[[ Raw data, beginning ]]

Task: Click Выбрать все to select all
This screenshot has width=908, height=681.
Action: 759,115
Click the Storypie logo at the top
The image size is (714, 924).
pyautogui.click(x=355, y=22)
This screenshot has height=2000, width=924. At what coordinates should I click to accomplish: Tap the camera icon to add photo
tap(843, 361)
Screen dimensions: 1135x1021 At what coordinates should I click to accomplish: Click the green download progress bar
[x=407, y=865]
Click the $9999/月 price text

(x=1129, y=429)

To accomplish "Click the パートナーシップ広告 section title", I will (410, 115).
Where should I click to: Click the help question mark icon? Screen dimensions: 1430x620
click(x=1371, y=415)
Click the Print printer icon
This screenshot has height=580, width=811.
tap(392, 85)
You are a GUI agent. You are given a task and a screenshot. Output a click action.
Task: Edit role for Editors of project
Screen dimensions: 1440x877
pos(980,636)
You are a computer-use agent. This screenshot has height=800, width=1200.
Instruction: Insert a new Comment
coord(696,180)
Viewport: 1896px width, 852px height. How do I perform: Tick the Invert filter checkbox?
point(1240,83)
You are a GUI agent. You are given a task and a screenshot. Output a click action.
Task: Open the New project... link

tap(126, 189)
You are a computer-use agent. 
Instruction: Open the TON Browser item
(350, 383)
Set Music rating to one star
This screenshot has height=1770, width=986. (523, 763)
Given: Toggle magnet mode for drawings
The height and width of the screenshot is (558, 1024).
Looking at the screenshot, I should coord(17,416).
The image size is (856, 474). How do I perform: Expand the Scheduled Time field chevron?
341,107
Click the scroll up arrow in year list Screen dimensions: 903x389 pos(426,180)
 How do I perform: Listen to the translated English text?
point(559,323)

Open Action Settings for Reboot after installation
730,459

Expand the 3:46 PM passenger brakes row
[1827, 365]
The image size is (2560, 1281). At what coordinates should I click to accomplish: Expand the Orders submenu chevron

[[ Raw data, end ]]

## What to produce
Please repeat every entry, exactly as it was written.

## Result
Task: Click Выбрать все to select all
This screenshot has width=908, height=681.
Action: 759,115
Click the Storypie logo at the top
The image size is (714, 924).
pyautogui.click(x=355, y=22)
This screenshot has height=2000, width=924. At what coordinates should I click to accomplish: Tap the camera icon to add photo
tap(843, 361)
Screen dimensions: 1135x1021 At what coordinates should I click to accomplish: Click the green download progress bar
[x=407, y=865]
Click the $9999/月 price text

(x=1129, y=429)

To accomplish "Click the パートナーシップ広告 section title", I will (410, 115).
Where should I click to: Click the help question mark icon? Screen dimensions: 1430x620
click(x=1371, y=415)
Click the Print printer icon
This screenshot has height=580, width=811.
tap(392, 85)
You are a GUI agent. You are given a task and a screenshot. Output a click action.
Task: Edit role for Editors of project
Screen dimensions: 1440x877
pos(980,636)
You are a computer-use agent. This screenshot has height=800, width=1200.
Instruction: Insert a new Comment
coord(696,180)
Viewport: 1896px width, 852px height. How do I perform: Tick the Invert filter checkbox?
point(1240,83)
You are a GUI agent. You are given a task and a screenshot. Output a click action.
Task: Open the New project... link

tap(126, 189)
You are a computer-use agent. 
Instruction: Open the TON Browser item
(350, 383)
Set Music rating to one star
This screenshot has height=1770, width=986. (523, 763)
Given: Toggle magnet mode for drawings
The height and width of the screenshot is (558, 1024).
Looking at the screenshot, I should coord(17,416).
The image size is (856, 474). How do I perform: Expand the Scheduled Time field chevron?
341,107
Click the scroll up arrow in year list Screen dimensions: 903x389 pos(426,180)
 How do I perform: Listen to the translated English text?
point(559,323)

Open Action Settings for Reboot after installation
730,459

Expand the 3:46 PM passenger brakes row
[1827, 365]
The image size is (2560, 1281). At what coordinates should I click to accomplish: Expand the Orders submenu chevron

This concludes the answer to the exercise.